Task directions
For the data below, work out how many lines contain the word "arrow" and supply only that number.
- - -
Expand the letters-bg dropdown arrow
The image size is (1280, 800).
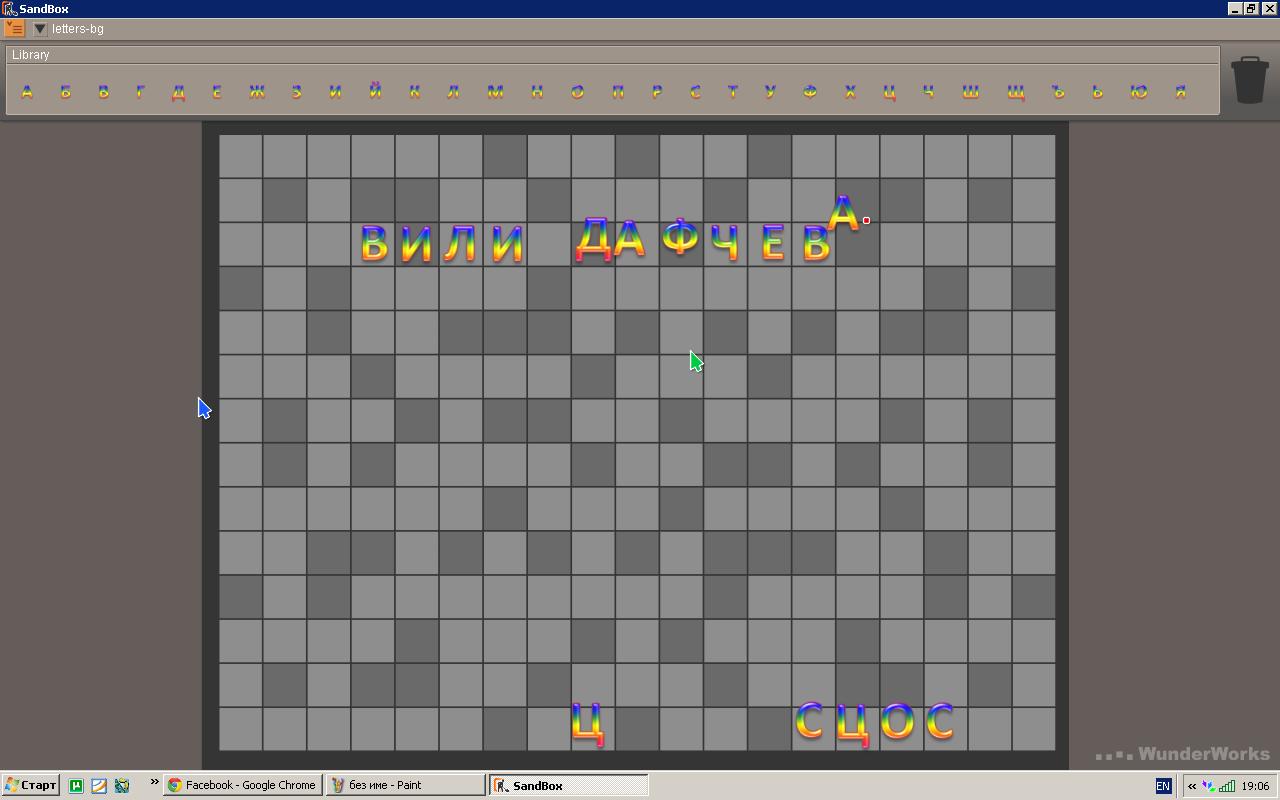(x=40, y=29)
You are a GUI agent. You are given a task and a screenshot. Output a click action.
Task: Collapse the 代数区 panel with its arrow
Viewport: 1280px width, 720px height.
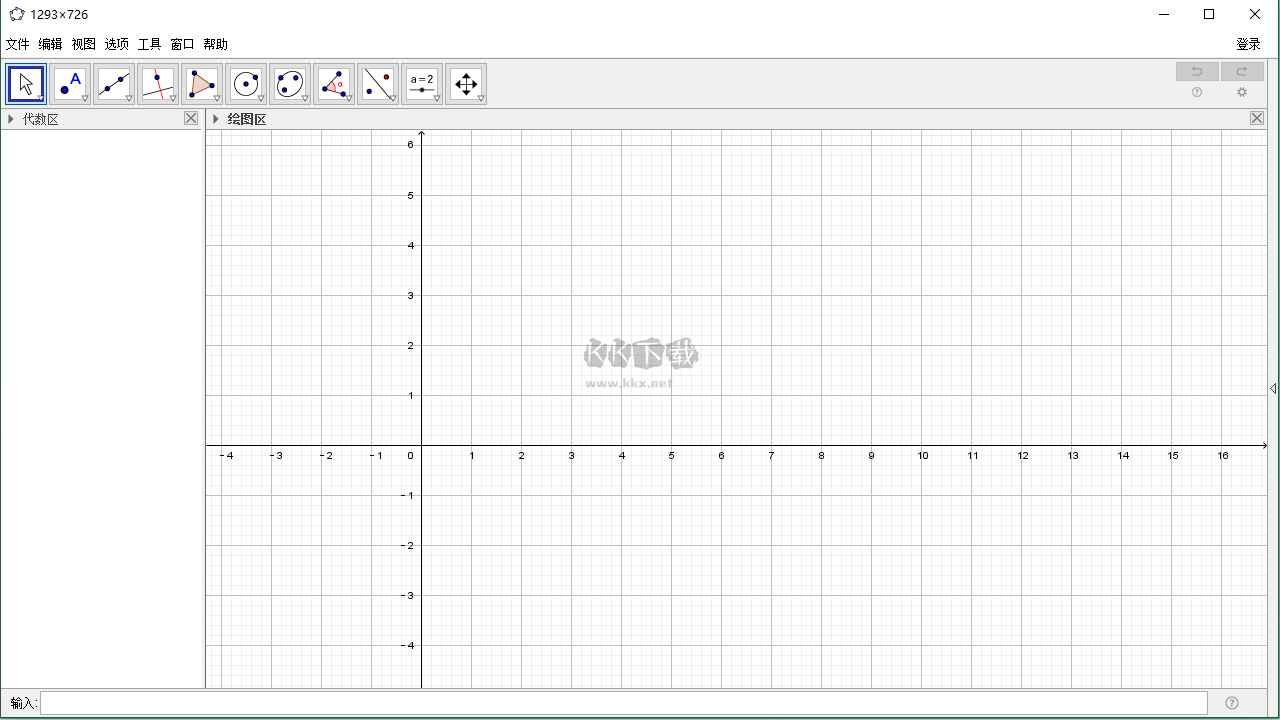pyautogui.click(x=11, y=118)
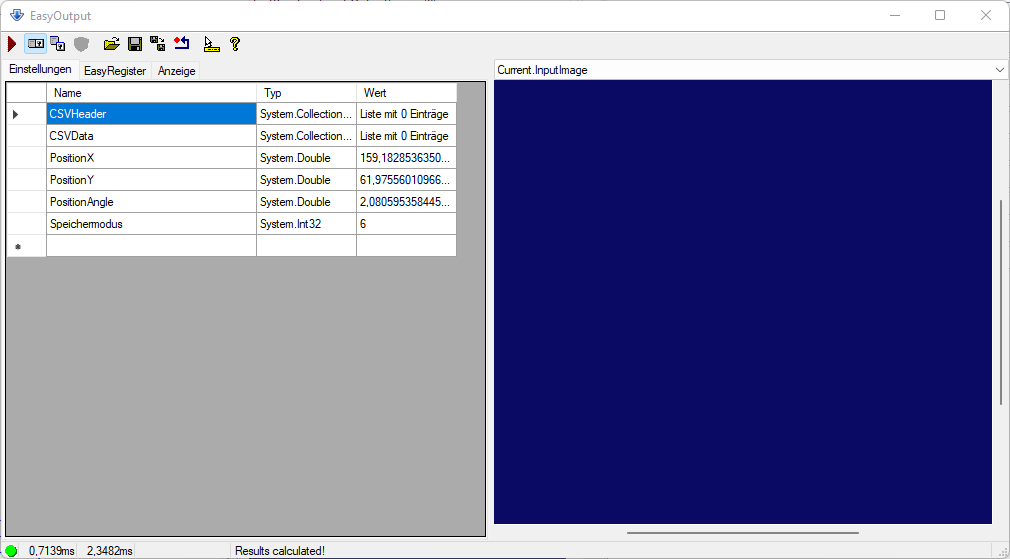
Task: Open file using the yellow folder icon
Action: [x=112, y=44]
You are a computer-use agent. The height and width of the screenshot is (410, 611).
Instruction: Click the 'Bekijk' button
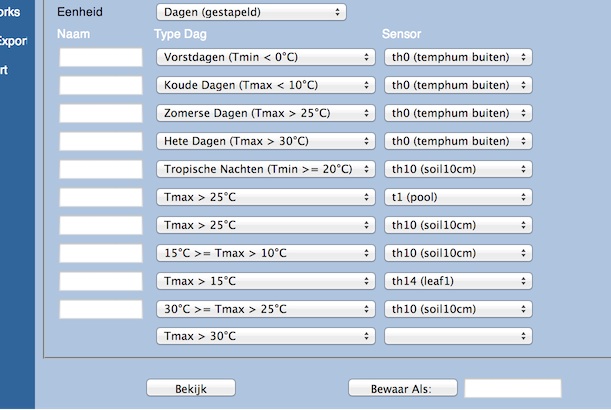191,388

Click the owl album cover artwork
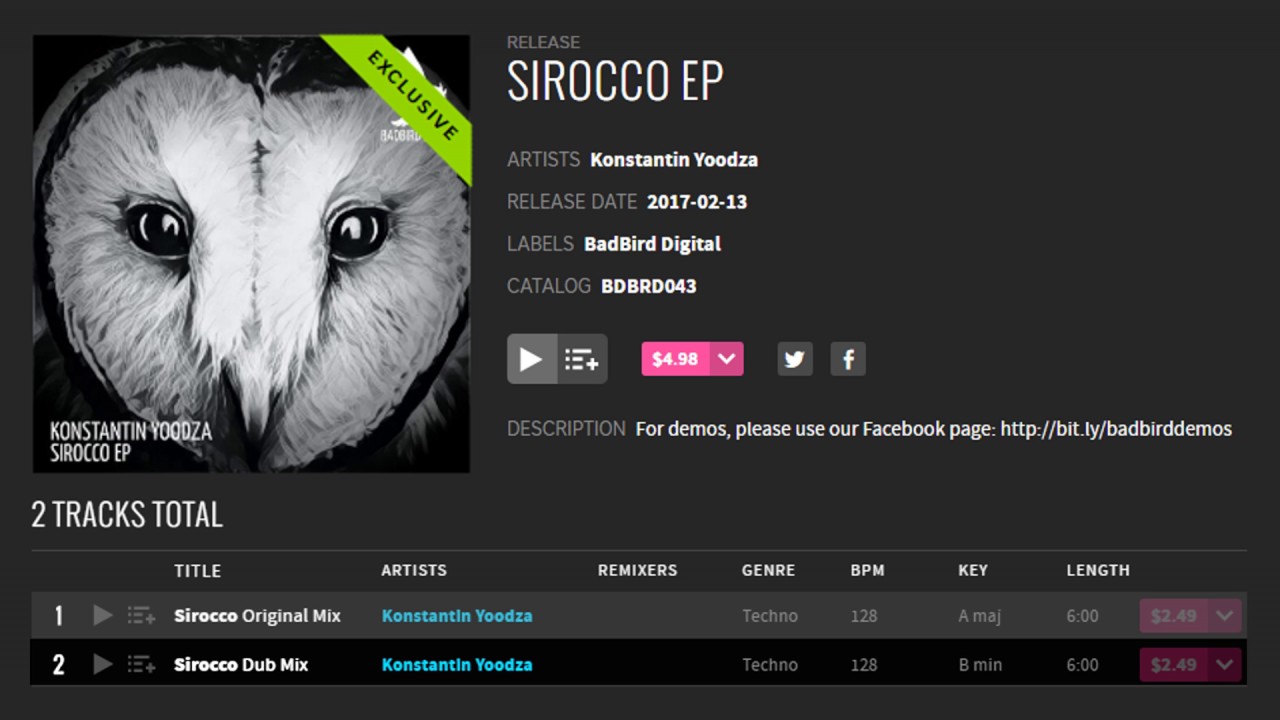[x=251, y=254]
- - -
Task solution
2